Defendants argue that, pursuant to FED. R. CIV. P. 37(c), the court should not consider the schedule 4.15B, because it was not submitted until after the discovery deadline. Indeed the document itself appears to have been first shown to defendants at the time of Mr. Hicks' deposition on December 17, 2012, over two months after the close of discovery. Additionally, the document was not formally produced by plaintiff until December 21, 2012. However, defendants breeze over the fact that Mr. Hicks' deposition was taken at that late date by the agreement of all of the parties, and that the schedule and its sole unredacted line of data were made available at that time for the defendants' review.

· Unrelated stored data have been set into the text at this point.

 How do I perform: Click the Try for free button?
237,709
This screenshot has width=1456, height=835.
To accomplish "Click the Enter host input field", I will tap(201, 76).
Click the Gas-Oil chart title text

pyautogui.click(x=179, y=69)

The deposition transcript shows that defendants were able to extensively question Mr. Hicks about every nuance of the single visible line of text in the redacted schedule 4.15B. Thus, because the parties all gave consent to hold Mr. Hicks' deposition on that date, and because the defendants were still able to review the document and question Mr. Hicks about the entirety of its contents, the plaintiff's failure to disclose the schedule 4.15B prior to the discovery deadline was both substantiallyjustified and harmless. The information contained in the document is therefore available as evidence for the purposes of plaintiff's motion for summary judgment.

Defendants further argue that Mr. Hicks' testimony is not sufficient to prove the amount of consideration because it is "uncertain," "unclear," and "speculative." (Doc. # 112, 23:22-25). Nevada requires that damages be proved by "substantial evidence . . . as the law does not permit arriving at such amount by conjecture." Cathcart v. Robison, Lyle, Belaustegui, & Robb, 795 P.2d 986, 987 (Nev. 1990).

Far from simply "tossing out a number," Mr. Hicks identified a specific amount that plaintiff paid the FDIC for the loan and also walked through several passages in the supporting documents that substantiate his assertion. He testified that the purchase and assumption agreement clearly states that all loans that plaintiff obtained from the FDIC were acquired at "book value." (Doc. # 117-2, 36:21-25); see (doc. # 117-3, 50).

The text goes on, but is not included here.